GP Insights

GP Insights # 238, 1 February 2020

Trump’s Middle East Peace Plan
Lakshmi V Menon

What happened?
On 28 January 2020, the US President Trump unveiled his long-awaited Middle East peace plan, the much-trumpeted “deal of the century”. The response from Israel and Palestine has been contrasting: The President of Palestinian Authority (Mahmoud Abbas) has rejected the plan as the “slap of the century”. In contrast, the Prime Minister of Israel (Benjamin Netanyahu) has welcome it as the “opportunity of a century”.
 
Based on available information, Trump’s plan focus on the following:

  • It offers an “a viable path” to Palestinian statehood by designating comparably sized land to Gaza and West Bank for a future Palestinian state, doubling the land currently utilized by Palestinians while securing a four-year “land-freeze” agreement from Israel.
  • Jerusalem would continue as an undivided city and the sovereign capital of Israel. In contrast, the Palestinian state’s capital would lie in East Jerusalem (north of Israel’s West Bank barrier) including Abu Dis, Shuafat and Kafr Aqab. 
  • A large majority of Israeli settlements will become contiguous Israeli territory. Those in Palestinian territory would also become part of Israel through transportation grids.
  • Jordan valley, “critical for Israel's national security” will be under Israeli sovereignty.
  • Palestinian refugees can choose to live within future Palestine, integrate into current states of residence, or resettle in a third state.
  • Mutual recognition of both “nation-states”.
  • A demilitarized Palestine 
  • Israel to hold security charge west of Jordan river and the US to work towards reducing Israel’s security footprint .
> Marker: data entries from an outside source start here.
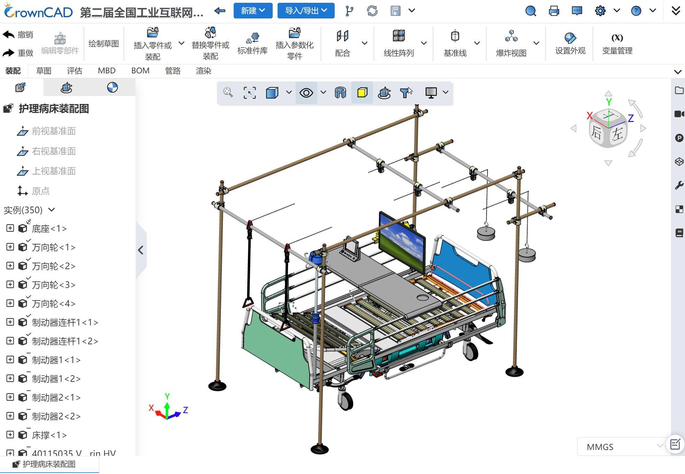Viewport: 685px width, 474px height.
Task: Click the Set Appearance (设置外观) icon
Action: tap(570, 38)
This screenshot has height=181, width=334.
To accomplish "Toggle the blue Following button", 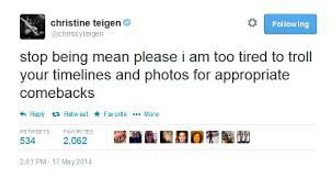I will [x=290, y=24].
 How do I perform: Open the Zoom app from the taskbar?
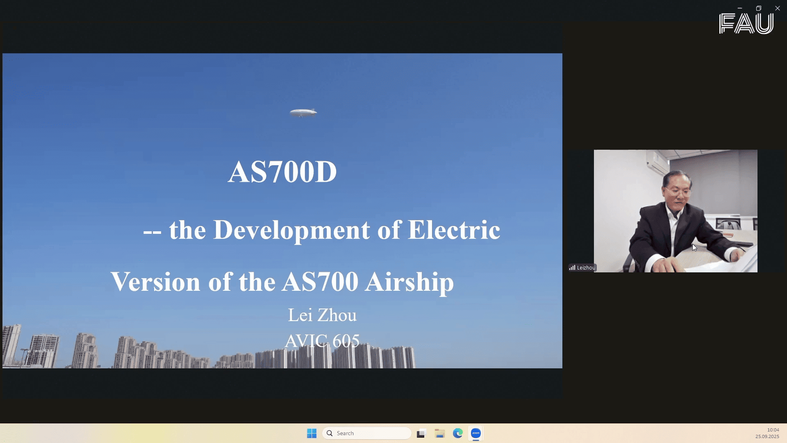pyautogui.click(x=475, y=433)
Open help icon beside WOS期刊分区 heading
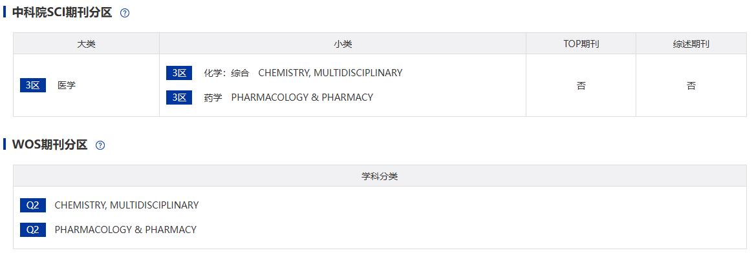The image size is (754, 255). tap(100, 145)
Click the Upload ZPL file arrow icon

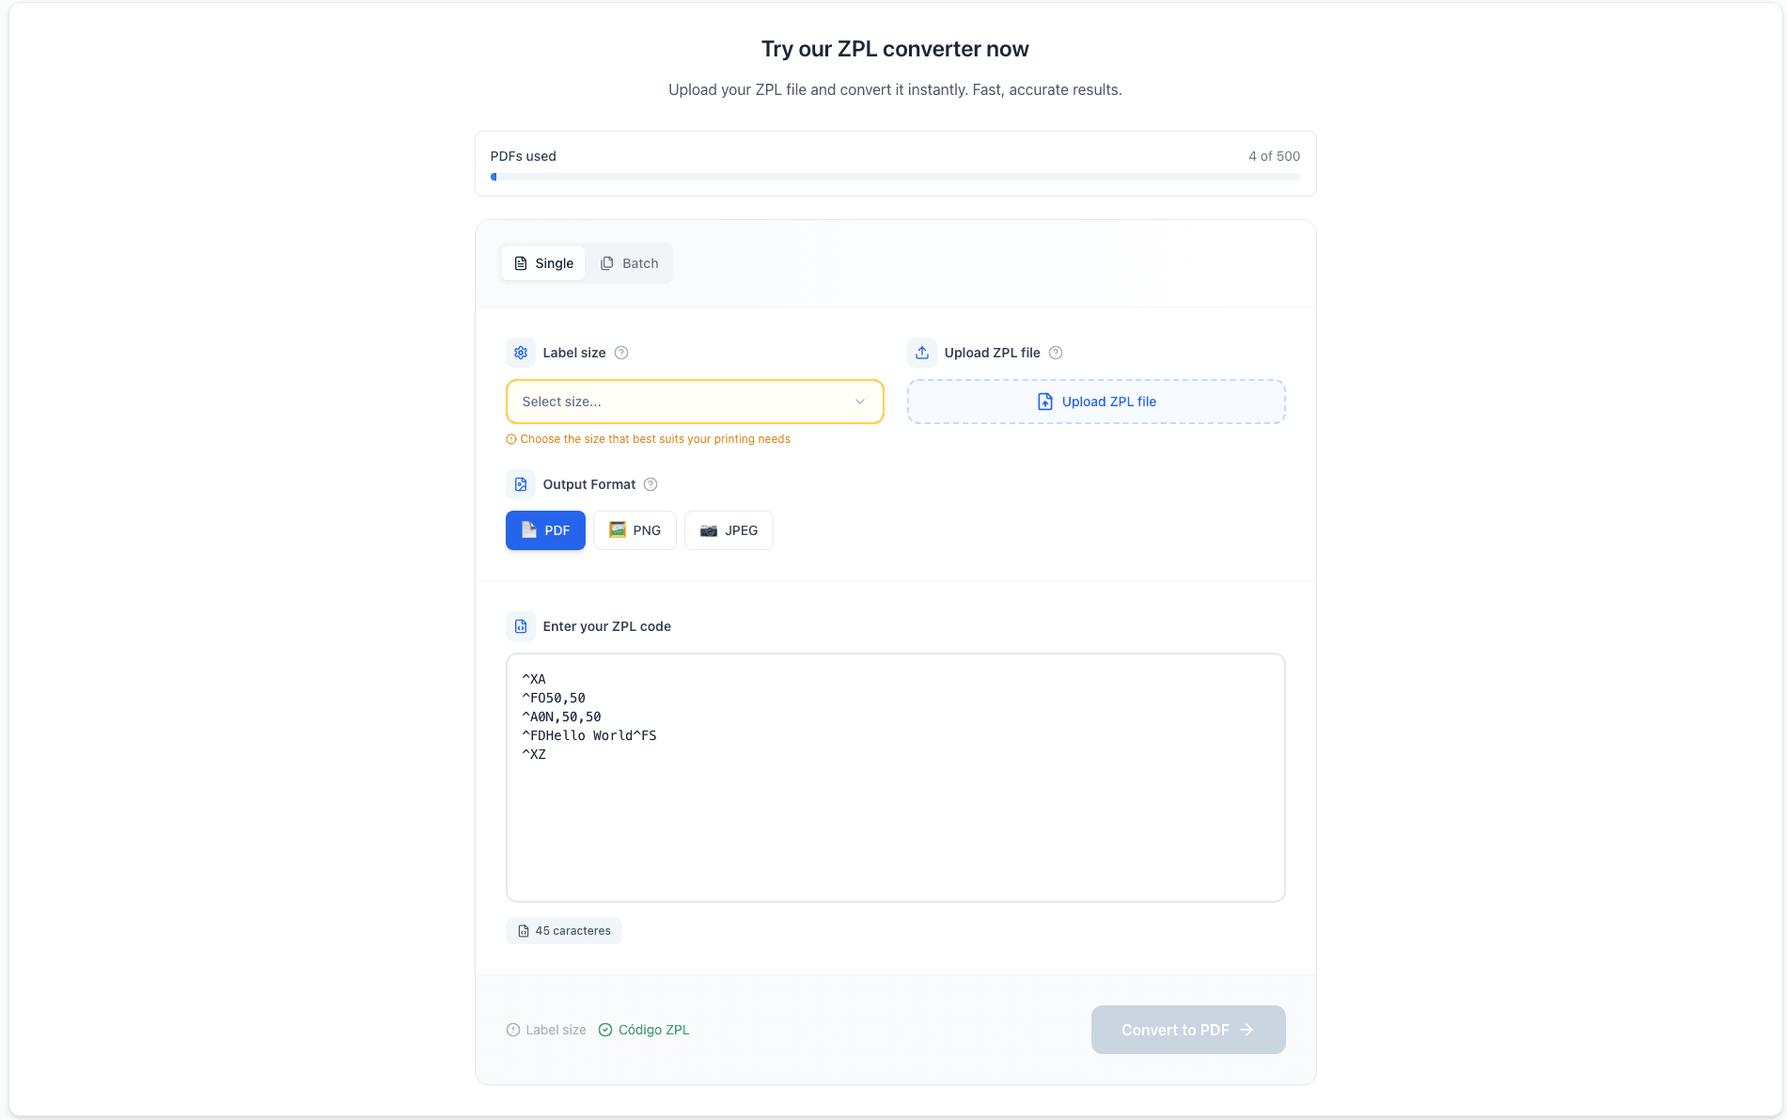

The global responses to the plan are not uniform. The UK has welcomed it; Turkey and Iran strongly have condemned it. Putin reserved his judgement. From the immediate region, Qatar has welcomed brokering efforts for "longstanding and just peace", Jordan has given a muted response, Egypt advised "a careful and thorough examination of the US vision". At the same time, Saudi Arabia appreciated Trump's efforts calling for direct Palestinian-Israeli talks.
 
What is the background?

The “deal of the century”, a Trump-Jared initiative, is the newest in the series of numerous peace initiatives since the birth of Israel. Before the unveiling, US recognition of occupied Golan Heights as Israeli territory, the Jerusalem vote, statements recognizing occupied West Bank as Israeli territory all confirmed Netanyahu’s victory. It pushed Palestinians further away from the negotiating table. 

While, Jared Kushner, son-in-law and adviser to Trump, in the past four years, frequented various Arab states brokering peace between them and Israel, his stopovers at international meets such as the recent World Economic Forum in Davos, were aimed at mobilizing international support for the peace plan from Europe, Arab states and others. 

What does it mean?
With the Trump plan, Israel has gained significantly – an authorization to expand occupation and international recognition for its claims over Golan Heights, Jordan valley, settlements and Jerusalem while blurring the borders of a sovereign, independent future Palestinian state. As per the proposal, Palestinian-Israeli interactions, in terms of networking and transportation, forces close coordination at the security supervision of Israel by a demilitarized Palestine – a complete no-no for the Palestinian Authority. 

The intra-Israeli effect includes greater security and contiguity with certainty about settlements; while intra-Palestinian aspects such as destiny of PA, Abbas and Hamas may depend heavily on a rejection of the plan. Although Palestinians’ collective memory refutes its acceptance, in all fairness, it is a plan that is realistic. 

For Trump, it means ensuring the financial backing and votes of White Evangelical Christian Americans. For Netanyahu, as Israeli opposition critiqued, the timing boosts his domestic political leverage. For Palestinians, the plan and subsequent lack of opposition from the Arab world mean shattering of hope and prolonged conflict. With less hope and strong dismissal from Palestinians, hard-liners and extremists will be intensified.